You will need to provide triggers on each bucket specified in the configuration.

After deploying the lambda function, you will need to add triggers on the S3 buckets you want to read logs from. groundcover supports multiple methods of setting up the triggers:

Setting up S3 triggers using the AWS Console

Access the groundcover-aws-ingester lambda function in the UI, and browse to the Add Trigger section.

Make sure to keep the default value of Event types - All object create events

Click on Addto create the trigger.

Setting up S3 triggers using Terraform

groundcover uses the Terraform resource aws_s3_bucket_notification as seen below:

locals {
  groundcover_aws_ingester_buckets = ["my_awesome_bucket", "my_other_awesome_bucket"]
  stack_name                       = "groundcover-aws-ingester"
}

data "aws_lambda_function" "groundcover_aws_ingester" {
  function_name = "GroundcoverAWSIngester-${local.stack_name}"

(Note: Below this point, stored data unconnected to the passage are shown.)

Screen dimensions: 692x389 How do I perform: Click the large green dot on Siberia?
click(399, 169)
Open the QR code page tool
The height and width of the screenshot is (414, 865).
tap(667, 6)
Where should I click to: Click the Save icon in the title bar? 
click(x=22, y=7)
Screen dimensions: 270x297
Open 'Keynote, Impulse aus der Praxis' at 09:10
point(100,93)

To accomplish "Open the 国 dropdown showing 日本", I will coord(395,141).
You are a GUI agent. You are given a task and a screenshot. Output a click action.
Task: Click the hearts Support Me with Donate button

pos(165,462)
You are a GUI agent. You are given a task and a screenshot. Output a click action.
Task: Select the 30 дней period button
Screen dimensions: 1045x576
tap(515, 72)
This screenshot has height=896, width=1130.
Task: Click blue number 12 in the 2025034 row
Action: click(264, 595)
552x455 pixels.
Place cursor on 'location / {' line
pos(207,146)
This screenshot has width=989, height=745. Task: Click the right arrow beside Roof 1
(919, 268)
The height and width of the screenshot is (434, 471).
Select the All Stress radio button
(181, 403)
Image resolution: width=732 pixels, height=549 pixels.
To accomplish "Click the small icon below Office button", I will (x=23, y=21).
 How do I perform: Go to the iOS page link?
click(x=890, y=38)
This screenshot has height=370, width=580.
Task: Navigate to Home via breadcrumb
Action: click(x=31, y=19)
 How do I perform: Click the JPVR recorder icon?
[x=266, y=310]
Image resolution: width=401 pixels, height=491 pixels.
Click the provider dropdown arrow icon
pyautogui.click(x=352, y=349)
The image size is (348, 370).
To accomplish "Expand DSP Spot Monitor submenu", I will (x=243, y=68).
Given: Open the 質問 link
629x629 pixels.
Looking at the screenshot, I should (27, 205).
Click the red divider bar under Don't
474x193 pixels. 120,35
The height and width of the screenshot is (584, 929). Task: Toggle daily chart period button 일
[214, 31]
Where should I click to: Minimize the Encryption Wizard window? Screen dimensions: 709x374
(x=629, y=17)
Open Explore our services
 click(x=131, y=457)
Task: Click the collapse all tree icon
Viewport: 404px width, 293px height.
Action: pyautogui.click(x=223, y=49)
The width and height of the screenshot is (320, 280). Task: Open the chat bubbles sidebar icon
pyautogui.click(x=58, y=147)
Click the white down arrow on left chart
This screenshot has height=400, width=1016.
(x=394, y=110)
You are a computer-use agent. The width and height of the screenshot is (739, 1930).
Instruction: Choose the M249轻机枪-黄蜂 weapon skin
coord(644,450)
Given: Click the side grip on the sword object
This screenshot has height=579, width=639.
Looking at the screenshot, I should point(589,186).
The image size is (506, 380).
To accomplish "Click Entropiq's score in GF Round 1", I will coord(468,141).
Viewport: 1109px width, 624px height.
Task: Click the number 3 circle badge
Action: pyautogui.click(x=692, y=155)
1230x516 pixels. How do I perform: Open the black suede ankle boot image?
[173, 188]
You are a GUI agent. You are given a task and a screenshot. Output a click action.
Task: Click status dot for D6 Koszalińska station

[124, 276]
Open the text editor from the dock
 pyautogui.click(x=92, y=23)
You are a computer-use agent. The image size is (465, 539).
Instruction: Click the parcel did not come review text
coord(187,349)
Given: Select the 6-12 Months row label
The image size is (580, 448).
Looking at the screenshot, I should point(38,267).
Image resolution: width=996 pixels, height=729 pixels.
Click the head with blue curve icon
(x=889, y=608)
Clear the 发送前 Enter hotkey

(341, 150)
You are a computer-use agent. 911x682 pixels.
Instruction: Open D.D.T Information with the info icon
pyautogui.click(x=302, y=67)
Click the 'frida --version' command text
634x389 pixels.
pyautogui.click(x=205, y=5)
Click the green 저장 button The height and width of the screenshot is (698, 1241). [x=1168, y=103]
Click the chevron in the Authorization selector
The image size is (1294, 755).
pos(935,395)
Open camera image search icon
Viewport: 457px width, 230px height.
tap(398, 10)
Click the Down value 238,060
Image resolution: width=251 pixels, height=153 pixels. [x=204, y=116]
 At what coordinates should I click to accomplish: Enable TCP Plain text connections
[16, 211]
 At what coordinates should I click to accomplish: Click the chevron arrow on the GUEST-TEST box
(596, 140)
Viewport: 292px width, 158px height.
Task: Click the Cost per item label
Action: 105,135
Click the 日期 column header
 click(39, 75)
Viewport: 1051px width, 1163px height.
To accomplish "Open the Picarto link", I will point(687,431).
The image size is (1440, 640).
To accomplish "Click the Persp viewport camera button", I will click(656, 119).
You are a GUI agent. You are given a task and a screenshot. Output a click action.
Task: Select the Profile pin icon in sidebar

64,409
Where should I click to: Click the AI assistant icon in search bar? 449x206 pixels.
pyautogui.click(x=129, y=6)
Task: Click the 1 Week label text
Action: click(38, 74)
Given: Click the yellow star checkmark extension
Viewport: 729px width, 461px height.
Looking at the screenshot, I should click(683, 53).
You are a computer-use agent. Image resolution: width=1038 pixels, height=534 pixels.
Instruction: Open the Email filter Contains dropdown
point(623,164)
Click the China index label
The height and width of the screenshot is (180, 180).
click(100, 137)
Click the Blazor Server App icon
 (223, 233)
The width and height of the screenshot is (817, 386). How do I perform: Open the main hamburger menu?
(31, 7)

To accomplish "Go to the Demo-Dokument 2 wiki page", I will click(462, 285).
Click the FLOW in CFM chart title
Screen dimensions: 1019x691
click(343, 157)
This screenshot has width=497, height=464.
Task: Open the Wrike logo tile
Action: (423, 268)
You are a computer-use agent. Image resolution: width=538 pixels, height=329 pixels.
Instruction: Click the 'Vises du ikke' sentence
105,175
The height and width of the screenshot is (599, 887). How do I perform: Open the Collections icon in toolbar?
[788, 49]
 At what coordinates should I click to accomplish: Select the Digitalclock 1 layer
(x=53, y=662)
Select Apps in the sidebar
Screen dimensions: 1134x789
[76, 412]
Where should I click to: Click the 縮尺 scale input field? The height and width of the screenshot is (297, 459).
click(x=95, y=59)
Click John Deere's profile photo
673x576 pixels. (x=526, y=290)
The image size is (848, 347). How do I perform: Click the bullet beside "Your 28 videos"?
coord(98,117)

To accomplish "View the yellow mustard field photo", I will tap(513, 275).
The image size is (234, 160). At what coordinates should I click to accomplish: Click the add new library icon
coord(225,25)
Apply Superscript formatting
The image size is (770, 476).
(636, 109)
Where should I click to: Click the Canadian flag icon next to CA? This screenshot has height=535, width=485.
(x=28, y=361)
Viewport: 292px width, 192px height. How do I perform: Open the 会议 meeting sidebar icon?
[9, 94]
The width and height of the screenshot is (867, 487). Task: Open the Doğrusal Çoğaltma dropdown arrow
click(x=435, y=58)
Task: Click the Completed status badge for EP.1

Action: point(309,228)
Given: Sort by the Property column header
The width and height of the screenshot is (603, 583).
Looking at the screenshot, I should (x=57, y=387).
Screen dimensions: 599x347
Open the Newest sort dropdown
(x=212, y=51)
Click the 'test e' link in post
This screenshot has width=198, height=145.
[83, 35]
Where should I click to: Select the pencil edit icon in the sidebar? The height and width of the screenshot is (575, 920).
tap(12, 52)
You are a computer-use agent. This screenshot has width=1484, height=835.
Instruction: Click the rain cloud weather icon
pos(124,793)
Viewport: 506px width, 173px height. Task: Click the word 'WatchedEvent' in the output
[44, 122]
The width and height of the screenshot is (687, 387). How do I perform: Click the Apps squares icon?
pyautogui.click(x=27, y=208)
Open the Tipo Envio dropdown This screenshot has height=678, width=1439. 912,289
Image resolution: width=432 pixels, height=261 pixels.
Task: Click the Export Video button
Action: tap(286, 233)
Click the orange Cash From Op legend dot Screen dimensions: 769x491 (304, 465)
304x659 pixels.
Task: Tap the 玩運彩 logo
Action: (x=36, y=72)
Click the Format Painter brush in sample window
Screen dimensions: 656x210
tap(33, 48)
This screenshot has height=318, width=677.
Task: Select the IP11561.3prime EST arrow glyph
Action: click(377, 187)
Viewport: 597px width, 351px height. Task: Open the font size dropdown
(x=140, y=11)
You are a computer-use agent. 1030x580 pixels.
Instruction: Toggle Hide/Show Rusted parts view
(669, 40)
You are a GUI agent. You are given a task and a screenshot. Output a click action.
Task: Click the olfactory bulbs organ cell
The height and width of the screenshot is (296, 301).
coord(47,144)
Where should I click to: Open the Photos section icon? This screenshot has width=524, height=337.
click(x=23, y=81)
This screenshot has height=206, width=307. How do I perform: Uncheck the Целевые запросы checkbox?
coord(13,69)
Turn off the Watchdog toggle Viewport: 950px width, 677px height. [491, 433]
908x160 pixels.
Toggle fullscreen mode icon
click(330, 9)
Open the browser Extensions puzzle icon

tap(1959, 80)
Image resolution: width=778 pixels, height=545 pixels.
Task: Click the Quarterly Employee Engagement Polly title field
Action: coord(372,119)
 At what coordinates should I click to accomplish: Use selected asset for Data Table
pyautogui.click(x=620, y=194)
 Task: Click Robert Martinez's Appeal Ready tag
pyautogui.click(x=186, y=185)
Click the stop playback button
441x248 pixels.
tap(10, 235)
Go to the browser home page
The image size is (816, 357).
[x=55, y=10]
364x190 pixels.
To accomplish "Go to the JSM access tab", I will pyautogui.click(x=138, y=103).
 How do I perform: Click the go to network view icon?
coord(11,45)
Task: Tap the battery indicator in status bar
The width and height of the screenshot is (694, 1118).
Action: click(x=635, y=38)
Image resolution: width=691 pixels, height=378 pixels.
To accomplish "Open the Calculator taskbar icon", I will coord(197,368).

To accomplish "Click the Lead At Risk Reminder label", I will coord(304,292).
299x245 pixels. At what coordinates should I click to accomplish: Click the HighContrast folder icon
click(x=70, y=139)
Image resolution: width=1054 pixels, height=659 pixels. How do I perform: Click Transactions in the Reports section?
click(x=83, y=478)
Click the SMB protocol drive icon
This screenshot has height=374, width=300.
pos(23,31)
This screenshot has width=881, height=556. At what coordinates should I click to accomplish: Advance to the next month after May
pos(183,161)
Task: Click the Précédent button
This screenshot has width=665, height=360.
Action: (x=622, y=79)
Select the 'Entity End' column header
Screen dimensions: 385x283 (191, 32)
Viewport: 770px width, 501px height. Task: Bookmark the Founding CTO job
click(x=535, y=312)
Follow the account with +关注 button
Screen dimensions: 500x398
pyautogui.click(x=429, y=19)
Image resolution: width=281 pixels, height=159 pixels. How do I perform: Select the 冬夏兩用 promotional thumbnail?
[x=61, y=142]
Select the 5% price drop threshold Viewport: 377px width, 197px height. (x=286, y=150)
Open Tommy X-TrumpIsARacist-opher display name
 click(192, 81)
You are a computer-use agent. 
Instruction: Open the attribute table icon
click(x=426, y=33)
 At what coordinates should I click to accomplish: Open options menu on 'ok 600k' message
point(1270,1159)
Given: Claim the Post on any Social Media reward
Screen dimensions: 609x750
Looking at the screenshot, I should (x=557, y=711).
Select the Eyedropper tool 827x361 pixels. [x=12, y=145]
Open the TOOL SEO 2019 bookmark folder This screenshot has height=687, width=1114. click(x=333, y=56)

  depends_on = [aws_cloudformation_stack.groundcover_aws_ingester]
}

resource "aws_lambda_permission" "groundcover_aws_ingester_allow_bucket" {
  for_each = toset(local.groundcover_aws_ingester_buckets)

  statement_id  = "AllowExecutionFromS3Bucket-${each.key}"
  action        = "lambda:InvokeFunction"
  function_name = data.aws_lambda_function.groundcover_aws_ingester.arn
  principal     = "s3.amazonaws.com"
  source_arn    = "arn:aws:s3:::${each.key}"
}

resource "aws_s3_bucket_notification" "groundcover_aws_ingester_bucket_notification" {
  for_each = toset(local.groundcover_aws_ingester_buckets)
  
  bucket   = each.key

  lambda_function {
    lambda_function_arn = data.aws_lambda_function.groundcover_aws_ingester.arn
    events              = ["s3:ObjectCreated:*"]
  }

  depends_on = [aws_lambda_permission.groundcover_aws_ingester_allow_bucket]
}

Viewing the logs

Access the groundcover platform logs page to view your logs. You can filter based on the source of the data (see table) or based on the env name, if set.